I have gone and made two common sense adjustments and then ranked the leagues based on a similar percentage of games.
1- Split Coverage: If an ABC game had split coverage like the following 2 games I adjusted it based on % of tv households in the markets that got it on ABC (HH x ABC viewers), got it on the mirror station (% of mirror broadcast households X mirror viewers), and teams got no credit for the markets where the game was banished to ESPN3/gameplan like game #2 is here was in the Big 12 footprint. Obviously it's not perfect but it's a much closer estimation than the current data of how many viewers each game got. For instance game 1 between Ohio State and San Diego State had 42% of the nation's tv sets get it on ABC and 58% get it on ESPN2. So they got 42% of the ABC viewers and 58% of the ESPN2 Mirror Coverage Viewers.
2- Rain Delay Adjustment:
Games that had to be moved off of their normal spot for part of the broadcast due to delays show two ratings on the SMW data. I took the rating from the channel they were intended to run on and omitted the alternate channel data. For instance, like Mizzou-Toledo which was supposed to be ESPNU also had a rating for the hour it was on ESPNEWS. For this list only what they averaged on ESPNU is taken into consideration.
From there I compiled every game that a league participated in and sorted them by largest number of viewers to smallest.
The big issue I have with the data as the blog presented it is that it takes different percentages of each league's games.
SEC- 61.61%
B1G- 46.88%
Big 12- 73.33%
ACC- 49.11%
PAC12- 54.95%
AAC- 47.5%
MWC- 30.93%
So comparing very different percentages is not going to yield any good data unless things are at least somewhat similar.
So I took the highest viewed number of games needed to bring everyone down to a similar percentage to what the B1G and AAC had.

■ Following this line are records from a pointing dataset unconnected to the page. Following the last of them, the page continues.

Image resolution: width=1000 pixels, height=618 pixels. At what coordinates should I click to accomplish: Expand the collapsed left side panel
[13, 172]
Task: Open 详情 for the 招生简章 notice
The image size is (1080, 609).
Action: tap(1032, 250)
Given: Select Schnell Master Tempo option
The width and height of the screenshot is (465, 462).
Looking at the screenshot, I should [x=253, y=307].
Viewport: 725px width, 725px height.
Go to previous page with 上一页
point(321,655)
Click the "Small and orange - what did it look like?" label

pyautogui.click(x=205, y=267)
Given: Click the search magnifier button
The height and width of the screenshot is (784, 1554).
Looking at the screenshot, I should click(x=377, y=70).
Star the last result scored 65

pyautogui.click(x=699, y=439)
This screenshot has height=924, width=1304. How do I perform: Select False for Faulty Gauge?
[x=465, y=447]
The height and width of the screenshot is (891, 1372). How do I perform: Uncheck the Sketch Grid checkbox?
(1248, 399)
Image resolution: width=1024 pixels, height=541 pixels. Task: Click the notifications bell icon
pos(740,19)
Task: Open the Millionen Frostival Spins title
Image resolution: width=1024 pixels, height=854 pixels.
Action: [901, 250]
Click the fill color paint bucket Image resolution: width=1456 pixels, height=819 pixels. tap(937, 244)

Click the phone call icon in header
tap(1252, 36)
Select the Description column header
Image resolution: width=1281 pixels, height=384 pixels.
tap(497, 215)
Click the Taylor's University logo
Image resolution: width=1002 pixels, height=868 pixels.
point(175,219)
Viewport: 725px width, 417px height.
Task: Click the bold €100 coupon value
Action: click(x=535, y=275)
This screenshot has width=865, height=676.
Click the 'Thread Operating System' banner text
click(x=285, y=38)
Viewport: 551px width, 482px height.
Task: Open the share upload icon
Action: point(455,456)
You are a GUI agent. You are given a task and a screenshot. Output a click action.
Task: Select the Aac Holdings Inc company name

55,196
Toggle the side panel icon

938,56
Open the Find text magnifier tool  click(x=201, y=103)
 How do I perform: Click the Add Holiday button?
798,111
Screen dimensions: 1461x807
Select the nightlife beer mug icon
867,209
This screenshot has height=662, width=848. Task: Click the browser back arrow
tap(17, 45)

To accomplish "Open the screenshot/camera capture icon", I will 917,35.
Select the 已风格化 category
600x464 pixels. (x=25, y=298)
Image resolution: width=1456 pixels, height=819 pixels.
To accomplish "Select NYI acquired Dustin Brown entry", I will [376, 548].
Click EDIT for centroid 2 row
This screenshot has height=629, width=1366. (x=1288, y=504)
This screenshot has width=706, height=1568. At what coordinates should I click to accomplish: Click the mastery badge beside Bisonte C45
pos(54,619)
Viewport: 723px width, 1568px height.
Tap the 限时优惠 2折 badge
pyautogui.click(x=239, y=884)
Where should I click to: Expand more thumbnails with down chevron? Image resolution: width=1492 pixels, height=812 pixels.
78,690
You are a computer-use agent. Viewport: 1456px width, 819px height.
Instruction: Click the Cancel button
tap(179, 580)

On all of them it is roughly the top half of their games, which is where the money is for tv contracts anyway.
Everyone else was brought to average around 46-50% of their total games (the highest I could go with the P5 due to limited # of B1G games) not including league title games for the P5 or anyone's bowls as each of those games carries some natural ratings expectation that isn't an even comparison.
SEC: 53 games, average of 4,300,461 viewers per game. 46.8% of 112 total games
B1G: 45 games, average of 2,766,214 viewers per game. 46.8% of 96 total games.
Big12: 37 games, average of 2,181,901 viewers per game. 49.33% of 75 total games.
ACC: 53 games, average of 1,992,091 viewers per game. 47.32% of 112 total games.
Pac12: 45 games, average of 1,974,786 viewers per game. 49.45% of 91 total games. (9 game league slate means 6 fewer than B1G but USC got an extra due to playing at Hawaii)
AAC: 38 games, 938,450 viewers per game, 47.5% of 80 total games.
MWC: Not enough data for a valid comparison.
I'll post school specific data later. I've got it organized where you can see it by each team's top 1, 2, 3, 4, etc all the way up to 11 for those who had that many. I just need to find a clear way to paste it here.